Mathers, Helen et al. The Fate of Fenella. (1892) Kansas City: Valancourt, 2008.
I’ve included this novel in my alternating narrative project, not because it is multi-focalized, but because it has multiple authors–24 of them (and thus offers an adult comparison with a YA novel like Click). It was a project initiated by a publisher, who invited many popular writers of the day each to contribute a chapter to an ongoing story, which was then published in a serial form in a magazine called The Gentlewoman in 1892. The writers included some still very famous ones, like Arthur Conan Doyle and Bran Stoker (author of Dracula), some who were huge bestsellers in their time (Helen Mathers, Florence Marryat), and some less widely known or read. (including F. Anstey, who wrote the children’s novel Vice Versa, basis of so many Freaky Fridays and such.)
It’s not exactly clear how they did the writing, but they seem to have written the chapters in turn without any advance planning of how the plot would develop, etc. Thus, each writer would get what had been done so far and add a chapter.

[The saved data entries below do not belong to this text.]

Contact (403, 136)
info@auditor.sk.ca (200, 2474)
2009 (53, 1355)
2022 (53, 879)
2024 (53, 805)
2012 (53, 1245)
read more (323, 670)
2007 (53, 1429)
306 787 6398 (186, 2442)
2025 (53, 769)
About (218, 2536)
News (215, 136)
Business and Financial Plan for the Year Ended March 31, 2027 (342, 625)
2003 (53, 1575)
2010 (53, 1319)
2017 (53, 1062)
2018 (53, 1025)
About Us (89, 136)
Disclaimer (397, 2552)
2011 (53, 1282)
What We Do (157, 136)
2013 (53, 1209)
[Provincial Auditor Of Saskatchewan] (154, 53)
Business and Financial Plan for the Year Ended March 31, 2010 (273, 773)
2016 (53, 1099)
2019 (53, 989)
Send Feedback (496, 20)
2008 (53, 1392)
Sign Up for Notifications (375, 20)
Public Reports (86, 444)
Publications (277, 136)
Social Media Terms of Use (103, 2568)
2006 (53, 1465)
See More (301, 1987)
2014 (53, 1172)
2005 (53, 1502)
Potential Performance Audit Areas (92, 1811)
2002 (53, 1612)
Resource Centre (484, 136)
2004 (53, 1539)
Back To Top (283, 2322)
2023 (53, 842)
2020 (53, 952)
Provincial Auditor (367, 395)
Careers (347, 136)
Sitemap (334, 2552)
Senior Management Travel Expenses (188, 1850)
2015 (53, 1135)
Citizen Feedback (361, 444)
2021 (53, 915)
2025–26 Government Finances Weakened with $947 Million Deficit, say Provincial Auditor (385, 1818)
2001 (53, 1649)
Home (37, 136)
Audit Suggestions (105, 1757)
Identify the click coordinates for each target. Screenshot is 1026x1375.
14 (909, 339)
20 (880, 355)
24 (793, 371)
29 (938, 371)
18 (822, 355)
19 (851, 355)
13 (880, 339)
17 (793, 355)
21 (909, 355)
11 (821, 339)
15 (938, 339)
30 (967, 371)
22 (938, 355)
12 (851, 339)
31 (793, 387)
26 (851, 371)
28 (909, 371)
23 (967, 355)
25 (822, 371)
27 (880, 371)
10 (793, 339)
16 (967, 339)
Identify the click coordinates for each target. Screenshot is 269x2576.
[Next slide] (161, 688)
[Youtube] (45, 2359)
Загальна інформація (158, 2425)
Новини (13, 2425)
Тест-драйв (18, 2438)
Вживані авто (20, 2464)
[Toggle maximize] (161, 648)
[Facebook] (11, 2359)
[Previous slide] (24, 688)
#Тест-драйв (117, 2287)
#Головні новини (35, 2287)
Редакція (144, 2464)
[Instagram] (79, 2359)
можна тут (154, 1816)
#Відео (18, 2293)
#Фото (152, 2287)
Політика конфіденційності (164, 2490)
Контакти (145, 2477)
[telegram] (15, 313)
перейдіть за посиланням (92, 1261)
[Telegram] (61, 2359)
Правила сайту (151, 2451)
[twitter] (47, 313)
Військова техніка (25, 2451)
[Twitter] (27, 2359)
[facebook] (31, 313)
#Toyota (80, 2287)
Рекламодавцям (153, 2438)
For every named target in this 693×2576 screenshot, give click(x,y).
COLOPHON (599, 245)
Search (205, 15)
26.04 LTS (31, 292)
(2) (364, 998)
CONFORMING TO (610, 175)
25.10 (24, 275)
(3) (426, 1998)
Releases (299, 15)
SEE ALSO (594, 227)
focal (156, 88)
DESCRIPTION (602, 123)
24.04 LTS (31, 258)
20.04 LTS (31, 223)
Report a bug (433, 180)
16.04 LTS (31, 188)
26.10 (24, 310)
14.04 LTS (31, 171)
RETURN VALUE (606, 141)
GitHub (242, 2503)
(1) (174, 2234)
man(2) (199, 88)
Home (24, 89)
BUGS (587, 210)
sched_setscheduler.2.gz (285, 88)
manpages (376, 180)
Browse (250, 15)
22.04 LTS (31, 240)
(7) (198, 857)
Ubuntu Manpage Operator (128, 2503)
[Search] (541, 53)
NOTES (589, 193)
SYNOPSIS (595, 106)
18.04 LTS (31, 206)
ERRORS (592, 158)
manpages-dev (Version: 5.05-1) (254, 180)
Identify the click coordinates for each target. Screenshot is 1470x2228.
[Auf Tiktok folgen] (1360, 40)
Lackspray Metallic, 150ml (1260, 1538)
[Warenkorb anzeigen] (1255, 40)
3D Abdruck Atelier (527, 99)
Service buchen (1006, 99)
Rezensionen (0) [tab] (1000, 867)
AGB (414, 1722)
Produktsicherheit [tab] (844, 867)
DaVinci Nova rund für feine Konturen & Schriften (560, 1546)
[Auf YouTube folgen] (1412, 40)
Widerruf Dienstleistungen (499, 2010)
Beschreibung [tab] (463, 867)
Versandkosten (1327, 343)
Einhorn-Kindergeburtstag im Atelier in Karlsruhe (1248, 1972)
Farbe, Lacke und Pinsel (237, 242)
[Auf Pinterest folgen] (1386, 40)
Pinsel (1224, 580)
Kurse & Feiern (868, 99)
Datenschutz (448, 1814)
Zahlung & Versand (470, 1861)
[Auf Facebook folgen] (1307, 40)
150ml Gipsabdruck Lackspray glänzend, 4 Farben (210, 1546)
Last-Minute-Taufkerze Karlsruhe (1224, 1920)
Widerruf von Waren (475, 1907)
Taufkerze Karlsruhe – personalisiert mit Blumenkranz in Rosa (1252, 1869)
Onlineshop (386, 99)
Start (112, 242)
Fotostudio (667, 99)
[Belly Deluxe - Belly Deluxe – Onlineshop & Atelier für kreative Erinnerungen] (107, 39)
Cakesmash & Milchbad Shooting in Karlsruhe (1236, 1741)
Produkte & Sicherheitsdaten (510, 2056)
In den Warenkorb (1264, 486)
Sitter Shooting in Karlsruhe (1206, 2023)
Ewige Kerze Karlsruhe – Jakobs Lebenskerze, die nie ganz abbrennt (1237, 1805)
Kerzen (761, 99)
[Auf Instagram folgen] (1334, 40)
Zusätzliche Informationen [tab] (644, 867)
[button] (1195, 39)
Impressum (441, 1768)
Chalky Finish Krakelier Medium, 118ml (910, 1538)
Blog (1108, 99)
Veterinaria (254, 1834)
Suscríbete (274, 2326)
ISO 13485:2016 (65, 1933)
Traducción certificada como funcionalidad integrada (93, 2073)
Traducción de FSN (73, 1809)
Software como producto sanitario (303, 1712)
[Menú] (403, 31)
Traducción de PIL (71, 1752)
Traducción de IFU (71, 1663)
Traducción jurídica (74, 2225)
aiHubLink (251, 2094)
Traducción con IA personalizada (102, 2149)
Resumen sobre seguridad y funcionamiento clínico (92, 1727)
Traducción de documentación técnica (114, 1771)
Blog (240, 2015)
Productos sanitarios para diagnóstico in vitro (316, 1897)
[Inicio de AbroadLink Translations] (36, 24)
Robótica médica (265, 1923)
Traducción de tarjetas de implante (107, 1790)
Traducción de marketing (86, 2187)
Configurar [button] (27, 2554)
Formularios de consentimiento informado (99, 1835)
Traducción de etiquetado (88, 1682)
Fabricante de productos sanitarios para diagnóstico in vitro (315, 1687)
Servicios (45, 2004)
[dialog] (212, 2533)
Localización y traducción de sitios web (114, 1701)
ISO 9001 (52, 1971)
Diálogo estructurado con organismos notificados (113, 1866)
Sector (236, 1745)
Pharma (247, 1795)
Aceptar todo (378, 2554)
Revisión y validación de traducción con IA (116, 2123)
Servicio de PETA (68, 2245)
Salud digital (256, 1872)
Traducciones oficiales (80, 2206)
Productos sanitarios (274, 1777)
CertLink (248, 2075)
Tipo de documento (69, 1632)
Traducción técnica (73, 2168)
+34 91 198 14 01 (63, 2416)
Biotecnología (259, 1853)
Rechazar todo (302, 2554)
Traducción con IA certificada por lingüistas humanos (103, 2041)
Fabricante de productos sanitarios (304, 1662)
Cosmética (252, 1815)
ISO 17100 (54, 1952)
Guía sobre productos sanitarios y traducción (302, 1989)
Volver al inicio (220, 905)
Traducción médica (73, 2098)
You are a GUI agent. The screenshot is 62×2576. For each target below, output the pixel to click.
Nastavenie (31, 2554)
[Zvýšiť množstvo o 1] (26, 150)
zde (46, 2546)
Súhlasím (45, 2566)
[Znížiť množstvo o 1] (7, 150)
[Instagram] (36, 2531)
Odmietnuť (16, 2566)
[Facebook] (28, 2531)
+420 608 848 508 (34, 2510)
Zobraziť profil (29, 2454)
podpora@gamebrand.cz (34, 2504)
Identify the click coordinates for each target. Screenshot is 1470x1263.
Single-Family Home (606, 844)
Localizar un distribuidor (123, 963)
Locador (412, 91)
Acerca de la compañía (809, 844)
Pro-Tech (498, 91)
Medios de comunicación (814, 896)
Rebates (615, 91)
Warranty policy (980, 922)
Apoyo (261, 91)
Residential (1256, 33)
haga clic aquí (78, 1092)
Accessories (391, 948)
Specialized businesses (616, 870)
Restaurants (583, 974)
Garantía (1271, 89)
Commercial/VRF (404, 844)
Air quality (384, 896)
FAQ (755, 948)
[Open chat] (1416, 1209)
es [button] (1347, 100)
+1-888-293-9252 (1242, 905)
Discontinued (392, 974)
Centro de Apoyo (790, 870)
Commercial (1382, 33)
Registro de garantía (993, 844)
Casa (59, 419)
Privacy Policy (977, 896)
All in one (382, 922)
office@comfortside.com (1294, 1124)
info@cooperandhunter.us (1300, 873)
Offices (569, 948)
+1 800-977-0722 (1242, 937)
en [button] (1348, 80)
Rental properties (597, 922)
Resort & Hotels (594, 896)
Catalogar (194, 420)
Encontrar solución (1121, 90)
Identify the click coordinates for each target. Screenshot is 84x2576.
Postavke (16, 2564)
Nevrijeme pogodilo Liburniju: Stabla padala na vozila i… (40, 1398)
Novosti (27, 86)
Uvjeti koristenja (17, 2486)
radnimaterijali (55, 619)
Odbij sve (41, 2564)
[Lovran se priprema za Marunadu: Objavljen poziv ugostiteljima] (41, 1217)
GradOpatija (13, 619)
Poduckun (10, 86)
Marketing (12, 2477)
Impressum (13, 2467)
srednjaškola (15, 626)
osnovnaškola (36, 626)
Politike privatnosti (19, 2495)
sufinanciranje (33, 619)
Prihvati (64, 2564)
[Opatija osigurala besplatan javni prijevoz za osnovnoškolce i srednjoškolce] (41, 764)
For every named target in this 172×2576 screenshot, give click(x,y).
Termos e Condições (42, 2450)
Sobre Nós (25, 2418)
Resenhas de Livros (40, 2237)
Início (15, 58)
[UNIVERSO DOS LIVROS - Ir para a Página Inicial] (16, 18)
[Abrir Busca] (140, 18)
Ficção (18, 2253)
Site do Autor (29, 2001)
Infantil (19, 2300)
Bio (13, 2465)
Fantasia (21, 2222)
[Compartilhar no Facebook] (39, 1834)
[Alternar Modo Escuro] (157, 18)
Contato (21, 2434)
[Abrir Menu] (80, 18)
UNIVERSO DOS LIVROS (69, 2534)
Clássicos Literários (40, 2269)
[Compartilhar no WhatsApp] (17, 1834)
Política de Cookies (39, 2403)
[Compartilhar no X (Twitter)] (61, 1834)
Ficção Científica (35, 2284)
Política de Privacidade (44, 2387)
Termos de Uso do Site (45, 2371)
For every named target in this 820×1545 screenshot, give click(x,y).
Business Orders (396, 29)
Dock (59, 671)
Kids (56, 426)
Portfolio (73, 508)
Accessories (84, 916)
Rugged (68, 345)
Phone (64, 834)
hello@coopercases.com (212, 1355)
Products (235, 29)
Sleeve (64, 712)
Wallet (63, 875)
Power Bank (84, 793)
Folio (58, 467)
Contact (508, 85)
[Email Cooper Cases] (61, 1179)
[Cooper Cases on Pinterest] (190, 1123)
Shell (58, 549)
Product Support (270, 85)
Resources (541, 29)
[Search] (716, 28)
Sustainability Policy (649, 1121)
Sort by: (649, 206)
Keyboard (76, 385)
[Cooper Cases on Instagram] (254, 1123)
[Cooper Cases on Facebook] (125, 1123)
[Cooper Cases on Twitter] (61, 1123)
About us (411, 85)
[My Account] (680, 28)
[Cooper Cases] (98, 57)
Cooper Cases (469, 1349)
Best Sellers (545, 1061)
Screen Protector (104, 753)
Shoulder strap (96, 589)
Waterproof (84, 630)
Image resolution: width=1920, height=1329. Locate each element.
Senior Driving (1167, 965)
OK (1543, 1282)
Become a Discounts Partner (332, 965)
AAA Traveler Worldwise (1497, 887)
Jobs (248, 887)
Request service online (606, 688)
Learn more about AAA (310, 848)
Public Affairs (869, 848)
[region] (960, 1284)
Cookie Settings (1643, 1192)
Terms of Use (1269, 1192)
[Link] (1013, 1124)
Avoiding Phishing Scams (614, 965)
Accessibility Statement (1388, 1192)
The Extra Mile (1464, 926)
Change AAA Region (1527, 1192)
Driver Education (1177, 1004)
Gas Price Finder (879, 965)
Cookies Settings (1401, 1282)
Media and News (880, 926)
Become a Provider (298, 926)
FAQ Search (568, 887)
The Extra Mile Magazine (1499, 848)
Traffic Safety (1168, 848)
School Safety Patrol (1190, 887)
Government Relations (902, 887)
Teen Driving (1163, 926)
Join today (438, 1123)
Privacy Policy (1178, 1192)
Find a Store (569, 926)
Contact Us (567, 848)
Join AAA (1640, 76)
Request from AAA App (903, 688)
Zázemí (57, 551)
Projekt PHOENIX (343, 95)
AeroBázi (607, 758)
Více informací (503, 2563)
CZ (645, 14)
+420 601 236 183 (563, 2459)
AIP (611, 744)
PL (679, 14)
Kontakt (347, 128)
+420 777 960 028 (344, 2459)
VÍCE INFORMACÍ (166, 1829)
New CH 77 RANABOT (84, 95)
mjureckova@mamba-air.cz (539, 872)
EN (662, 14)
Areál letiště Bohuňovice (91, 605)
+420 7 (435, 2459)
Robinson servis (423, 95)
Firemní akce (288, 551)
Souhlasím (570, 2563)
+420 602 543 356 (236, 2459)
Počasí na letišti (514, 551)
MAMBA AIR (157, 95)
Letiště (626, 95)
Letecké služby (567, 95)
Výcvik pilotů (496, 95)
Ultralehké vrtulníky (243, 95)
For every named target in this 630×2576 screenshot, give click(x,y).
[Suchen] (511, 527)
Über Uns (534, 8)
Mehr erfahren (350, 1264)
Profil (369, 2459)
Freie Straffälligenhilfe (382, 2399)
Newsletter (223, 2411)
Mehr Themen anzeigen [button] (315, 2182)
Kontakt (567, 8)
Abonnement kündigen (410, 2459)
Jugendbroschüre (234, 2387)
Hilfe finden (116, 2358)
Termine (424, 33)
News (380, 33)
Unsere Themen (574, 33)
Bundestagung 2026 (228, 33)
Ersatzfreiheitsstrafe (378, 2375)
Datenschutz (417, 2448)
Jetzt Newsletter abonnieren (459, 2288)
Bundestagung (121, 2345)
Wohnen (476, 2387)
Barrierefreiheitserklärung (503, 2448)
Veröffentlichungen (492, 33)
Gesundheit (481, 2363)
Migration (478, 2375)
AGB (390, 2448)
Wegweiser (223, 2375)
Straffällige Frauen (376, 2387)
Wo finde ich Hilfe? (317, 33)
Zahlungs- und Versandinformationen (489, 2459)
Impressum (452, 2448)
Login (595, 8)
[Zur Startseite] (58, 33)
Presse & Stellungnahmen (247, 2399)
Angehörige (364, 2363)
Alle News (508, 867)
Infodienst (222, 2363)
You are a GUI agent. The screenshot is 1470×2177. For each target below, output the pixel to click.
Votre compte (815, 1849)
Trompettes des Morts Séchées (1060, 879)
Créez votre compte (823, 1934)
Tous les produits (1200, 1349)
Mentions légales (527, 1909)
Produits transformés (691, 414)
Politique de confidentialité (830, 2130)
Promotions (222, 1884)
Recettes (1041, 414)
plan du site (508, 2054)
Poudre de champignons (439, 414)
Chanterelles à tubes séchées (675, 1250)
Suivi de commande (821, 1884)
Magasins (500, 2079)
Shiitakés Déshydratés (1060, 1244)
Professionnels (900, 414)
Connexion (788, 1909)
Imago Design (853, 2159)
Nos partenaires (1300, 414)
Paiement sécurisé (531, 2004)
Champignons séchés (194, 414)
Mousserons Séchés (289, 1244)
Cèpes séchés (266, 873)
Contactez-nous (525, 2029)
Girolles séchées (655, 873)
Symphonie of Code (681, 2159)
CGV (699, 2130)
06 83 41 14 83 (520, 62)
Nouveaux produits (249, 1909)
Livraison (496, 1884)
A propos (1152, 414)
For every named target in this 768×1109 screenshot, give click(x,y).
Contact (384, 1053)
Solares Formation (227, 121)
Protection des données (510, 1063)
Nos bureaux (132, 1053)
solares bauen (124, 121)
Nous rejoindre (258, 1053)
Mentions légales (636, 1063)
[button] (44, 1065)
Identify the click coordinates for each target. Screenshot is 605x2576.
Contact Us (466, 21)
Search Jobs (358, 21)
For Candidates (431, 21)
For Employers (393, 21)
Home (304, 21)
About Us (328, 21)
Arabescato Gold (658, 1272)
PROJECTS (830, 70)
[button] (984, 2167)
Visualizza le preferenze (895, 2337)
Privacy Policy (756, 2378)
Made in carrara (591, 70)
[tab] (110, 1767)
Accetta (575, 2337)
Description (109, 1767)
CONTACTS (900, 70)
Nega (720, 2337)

The plot is about an unhappy couple, murder while sleepwalking, kidnapping, vile villainesses, and so on–sort of condensed cream of melodrama. There’s a real sense of each writer trying to top the others–be even more excessive, more inventive in ways of torturing the heroine. Indeed, the major interest here for me is how this sort of writing quickly turns a novel into a game. The writers seem to be determined to end their chapters with the characters in the midst of impossible dilemmas, or in farflung parts of the globe. the next writer then has to figure out how to get them back together again so that something interesting can happen before the next chapter comes to an end, again at a place which leaves the next writer with an apparently insoluble problem, The plot then has many outrageous twists and turns, and is totally and completely illogical, and involves an immense amount of hastily skimmed over travel. One might say the same of the multi-authored YA Click, actually, except that there the basic device of the novels logically allows for a much wider scope in terms of story content, location, etc.
While multi-authored, the novel tends to be traditional writing of its time. Thus, it does switch from focalizer to focalizer, but in the context of a fairly omniscient narrator who makes the switches within the course of an ongoing narrative. Unlike more contemporary alternating narrations, then, it tends to bury or conceal the switches in point of view, rather than putting them front and centre, as so many YA novels do when they actually name alternating chapters with the names of the characters whose point of view they present. as a result, unlike those YA novels, writing of this sort doesn’t tend to make its alternating focalizations thematic–it doesn’t necessarily contribute to or offer a way of understanding what the book is about, as it odes in, say, novels by Jane Yolen and Bruce Coville or other YA pairs.
While the narrative techniques are more or less stable throughout, the tone changes drastically from chapter to chapter. Some are more fraught and fervent than others. And you can tell that some writers are having a really good time doing this–playing the game–and others are just phoning it in.